■ Your assignment ■
Exactly as they appear, copy the lines from the one holding "The width and" through the end of the records, leaving pictures out.

■ Extracted information ■
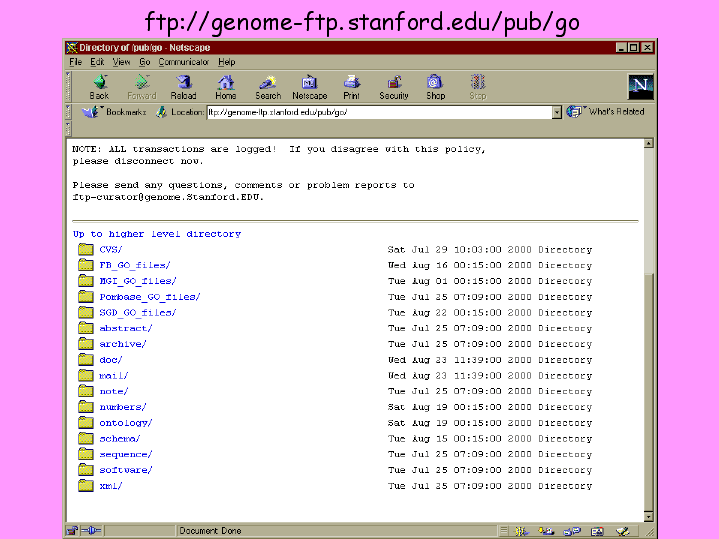Click the 'Up to higher level directory' link
Viewport: 719px width, 539px height.
tap(156, 234)
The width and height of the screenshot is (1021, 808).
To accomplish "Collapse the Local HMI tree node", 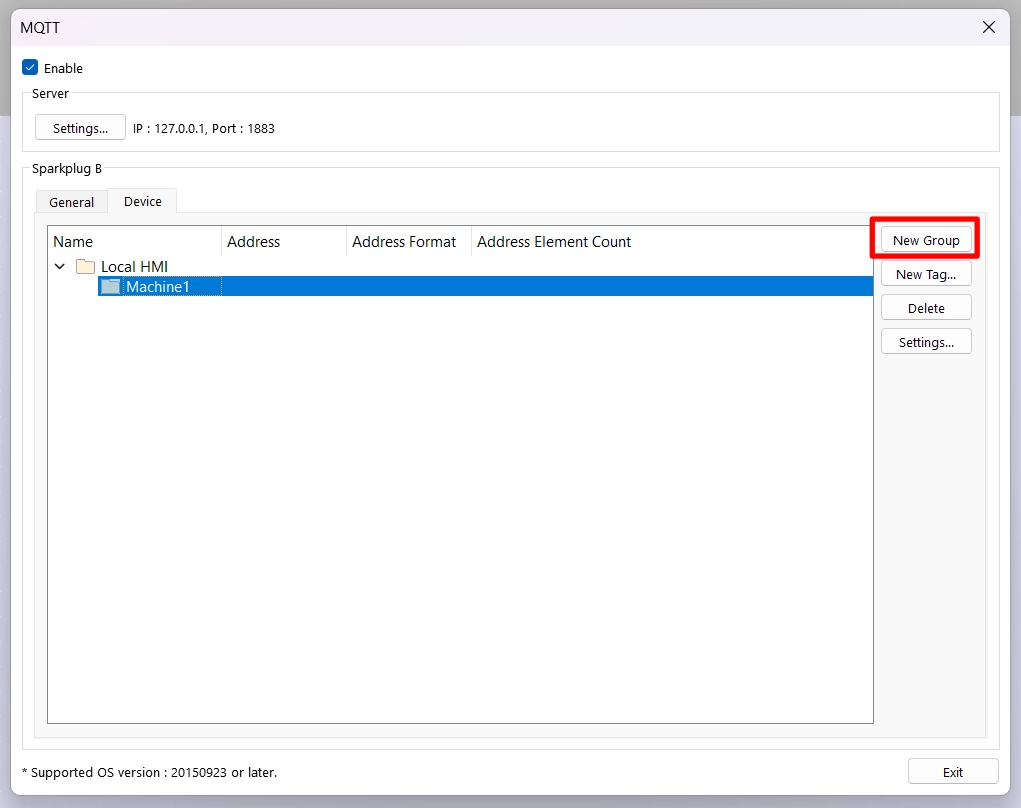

■ Solution for this exercise ■
The width and height of the screenshot is (1021, 808).
To accomplish "Collapse the Local HMI tree node", 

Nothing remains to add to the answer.